Bill sponsor state Rep. Tim Geitner, an El Paso County Republican, amended the proposal in committee to remove the requirement to post all teaching materials online at the start of the school year. Instead, school districts would have to make all teaching materials readily available and respond to a request to see them within seven days. 

The bill also would have covered nonacademic surveys, such as Healthy Kids and other surveys of student well-being, teacher training materials, and information about electronic devices and software used by students. It also would have required districts that adopt controversial topics policies — as many already do — to have a clear way for parents to report violations.

Several parents told the committee about times their children were exposed to difficult or sensitive topics in ways they thought were inappropriate.

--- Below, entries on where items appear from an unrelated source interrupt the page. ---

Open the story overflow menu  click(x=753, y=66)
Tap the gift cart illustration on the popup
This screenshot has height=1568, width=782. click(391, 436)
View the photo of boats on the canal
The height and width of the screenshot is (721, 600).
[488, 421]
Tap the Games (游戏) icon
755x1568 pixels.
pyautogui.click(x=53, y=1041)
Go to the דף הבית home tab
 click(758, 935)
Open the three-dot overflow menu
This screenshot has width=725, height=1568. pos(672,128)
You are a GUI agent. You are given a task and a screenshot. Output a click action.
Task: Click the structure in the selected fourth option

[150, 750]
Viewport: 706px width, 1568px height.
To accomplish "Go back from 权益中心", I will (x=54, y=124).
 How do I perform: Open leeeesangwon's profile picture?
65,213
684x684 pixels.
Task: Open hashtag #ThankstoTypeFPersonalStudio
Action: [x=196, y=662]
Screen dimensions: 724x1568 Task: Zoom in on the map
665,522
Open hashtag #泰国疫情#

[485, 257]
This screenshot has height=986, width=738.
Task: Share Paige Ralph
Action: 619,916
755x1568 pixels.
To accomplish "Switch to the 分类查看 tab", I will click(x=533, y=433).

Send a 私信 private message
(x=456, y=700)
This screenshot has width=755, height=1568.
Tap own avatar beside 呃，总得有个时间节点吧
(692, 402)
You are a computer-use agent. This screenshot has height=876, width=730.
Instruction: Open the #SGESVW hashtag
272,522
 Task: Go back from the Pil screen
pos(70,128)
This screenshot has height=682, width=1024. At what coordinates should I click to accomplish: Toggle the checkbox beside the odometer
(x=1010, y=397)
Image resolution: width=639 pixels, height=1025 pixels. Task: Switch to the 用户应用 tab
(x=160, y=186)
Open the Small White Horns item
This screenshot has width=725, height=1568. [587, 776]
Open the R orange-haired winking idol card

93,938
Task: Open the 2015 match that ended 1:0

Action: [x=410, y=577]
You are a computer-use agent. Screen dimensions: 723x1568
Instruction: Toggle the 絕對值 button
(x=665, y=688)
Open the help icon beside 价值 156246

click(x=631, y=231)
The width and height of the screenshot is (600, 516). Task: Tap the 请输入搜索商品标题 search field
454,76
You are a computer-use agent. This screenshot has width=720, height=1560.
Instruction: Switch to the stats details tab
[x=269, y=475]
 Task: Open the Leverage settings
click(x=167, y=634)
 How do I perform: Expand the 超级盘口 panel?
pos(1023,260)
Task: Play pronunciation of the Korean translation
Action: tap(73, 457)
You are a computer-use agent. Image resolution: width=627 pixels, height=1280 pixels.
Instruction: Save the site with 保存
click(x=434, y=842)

Erin Lee said her elementary-age daughter was invited to an after school art club where a speaker broached topics of gender identity and sexuality, told students their parents weren’t safe, and invited them to keep in touch with the speaker on a chat app.

Sherri Yockey said she was refused when she wanted to review a presentation on sexual assault and consent because her adopted children had been through past traumatic experiences. She was also denied when she asked for a lesson on the Russian Revolution to help one child study for a test.

Republicans on the education committee said parents need additional protections when schools aren’t forthcoming.

“The authority doesn’t lie with another person. It lies with the parent,” said state Rep. Mark Baisley of Roxborough. “And the only way that gets talked through is if the education community is willing to talk that through.”

But other parents raised fears that schools would change how they approach important topics.

Deronn Turner said she’s had to fight for information about her children’s education, but as a Black mother of four Black children, she worries about what wouldn’t get taught if schools felt subject to more intense scrutiny, including from people outside the school community.

“Being a person of color, I look at controversy in a different way,” she said. “Right now in this country, teaching Black history is controversial. Children should be able to learn about themselves in school, and teachers should not be restricted or censored because if students don’t learn about those things, we’re doomed to repeat things.”

Lauren Sorensen, a former Tennessee teacher, said the bill represented a dangerous first step that would leave teachers fearful of “being reported by Moms for Liberty bounty hunters.” She was referring to a conservative group that’s objected to teaching the story of Ruby Bridges, who integrated a New Orleans elementary school as a young girl, among other topics.

“I just moved here from Tennessee where they do ban books, and I know what censorship looks like in the beginning,” she said.

The bill faced opposition from school districts, rural schools, teachers unions, and progressive education advocacy groups.

“Teaching would be impossible if every parent were directing the instruction of every child differently,” said Amie Baca-Oehlert, president of the Colorado Education Association.

The bill was part of Republican lawmakers’ “Commitment to Colorado” legislative agenda that includes expanding parental rights in education. 

On Thursday, the House Education Committee rejected two other bills from that agenda, also on party-line votes. One would have allowed parents to petition for changes at low-performing schools and the other would have provided parents with tax money to enroll their child in another school.